Their association with Second Life has provided them with some impressive numbers. Currently, they see 10,000 new accounts registered for their service each day, on top of the 330,000 already using it. At this rate they hope to hit 1,000,000 by year’s end. At peek hours, 15,000 people are using the service for 14,000,000 minutes each day. This is just in Second Life. To put that in perspective, according to Vivox, that’s 20% of Skype’s total call volume just from one product.
In EVE, they just released a new version of their client. Unlike Second Life, users must pay a small premium to participate. The new add on adds multi-channel support, which means players can listen to several conversations at once (up to six), then jump in and talk where appropriate. It sounded confusing to me, but not altogether strange for an EVE player. The new version also has simplified UI, lower bandwidth requirements. Their next task is a hierarchy of chat, so for example, fleet commanders can issue voice commands to several squadrons below them at the same time.
That stuff above is just the house keeping. What’s really cool about Vivox is there efforts to blur the line between VOIP and text chat in games. As a friend at the show pointed out, it’s always neat to see one of those old science fiction moments come true. Vivox’s booth had two such moments.
First, they’re working on text-to-speech and speech-to-text so that players of games can co-exist seamlessly regardless of how they choose to personally interact with their game. They had no demo of speech-to-text, which would type out any words said into voice chat, but had a good example of text-to-speech.
They took a real clump of dialogue pulled randomly from EVE Online and let the scene play out. While all the voices still had a vague “Microsoft Sam” feel to their speech, they had come a long way. In the scene they showed, three players argued back and forth in distinct voices. Parts were still a bit stilted, but it was easily the best translation of text to audio I’d ever heard. One thing it showed though was that if this ever becomes mainstream, people are going to have to begin typing in full sentences. It was hilarious to hear “lol” and other internet words aloud so casually, but clearly not something that fully translates.

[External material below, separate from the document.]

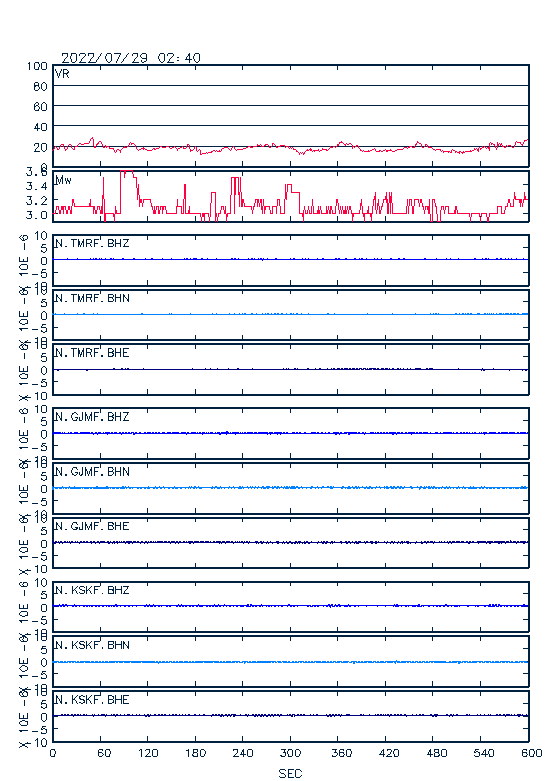Image resolution: width=554 pixels, height=781 pixels.
Task: Click the N.KSKF.BHZ trace label
Action: click(x=92, y=590)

One of the challenges of text-to-speech is inflection. Just like over instant messenger, sarcasm and other subtle intonations simply don’t work. Vivox figured that one out too. They hope to use emoticons like smiley faces to apply the proper emotion to a phrase. If the person is happy then, they just type a smiley and the voice says it with glee. Sad? A frown, and so on. The idea sounded quite theoretical, but seemed a clever and viable solution.
The second science fiction moment was their display of voice fonts. In a demonstration with a female member of the Vivox team, the same filters were applied to both our voices and in real-time gave us distinct, yet completely unrecognizable voices. They had three on display: a scratchy Orc, a booming Paladin and a squeaky Elf. All three were quite good, especially the Orc and the Paladin. The Elf had consumed a bit too much helium for my tastes, though.
What’s scary is that they seem to be just a few steps away from the Star Trek-like ability to impersonate real people. In the meantime though, this kind of tool applied to a fantasy MMORPG takes something that inherently breaks emersion, VOIP, and makes it into one of the potentially most immersive parts of the game. Now when a group mate gets into an argument with his mother, at least it will sound like a pair of Orcs arguing, rather than the 15-year-old boy it actually is. The first fantasy MMO to build in Vivox voice fonts and package their game with a quality headset is going to make a mint.